Agent Based Modeling of Land Use Change: The Case of Shade Coffee in Mexico.
- Author(s): Marcos-Martinez, Raymundo
- Advisor(s): Baerenklau, Kenneth A.
- et al.
This research focuses on addressing methodological issues that impact the performance of spatially explicit discrete choice agent-based land use models that are estimated with remotely sensed data. The empirical setting considers land use transitions between agroforests, perennial crops, grass and corn, and fallow lands during the period 1984 - 2006 in a Mexican coffee growing region in which relatively high deforestation rates were observed. As a starting point, a Mixed Conditional - Multinomial Logit model is implemented to highlight assumptions and limitations associated with this standard modeling approach. The results indicate that this model produces theoretically inconsistent parameter estimates for the revenue variable associated with three out of four land uses considered in the analysis.
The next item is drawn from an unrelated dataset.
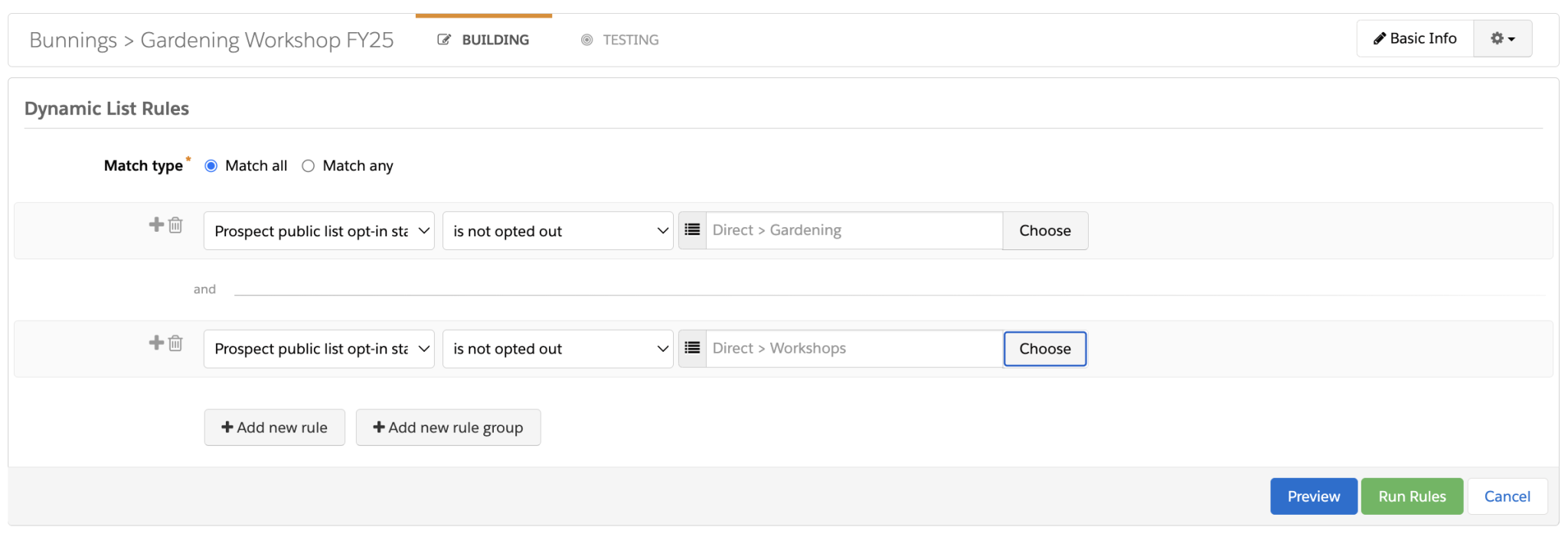Click the Direct > Workshops input field

[854, 349]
To investigate whether those counterintuitive marginal effects are generated from misclassified land use data, a Latent Multinomial Logit (LMNL) model is implemented. This approach allows the identification of land use observations that have a high likelihood of being wrongly classified. A reconfiguration of the dataset based on the LMNL model increased the magnitudes of the marginal effects of the analyzed land use drivers in the theoretically expected directions. Next, because static land use models require limiting assumptions that potentially oversimplify the behavioral process followed by landowners, a structural dynamic discrete choice model of land use decisions is implemented under the assumption that land managers are forward-looking and act to maximize their discounted flow of current and future expected utility within a stochastic environment. A comparison between static and dynamic models shows that the directions of the marginal effects corresponding to time-invariant parcel-specific variables generally have the expected directions independent of the selected modeling approach. More importantly, the marginal effect estimates for the revenue variables of the agroforestry and perennial crops categories have the expected direction in the dynamic model. By contrast the myopic modeling approaches generate counter-intuitive results for the revenue variable that corresponds to perennial crops production, which affects the validity of those results for policy design. Finally, a policy simulation exercise shows the sensitivity of welfare estimates to the discount factor selected as representative of the true value used by decision makers.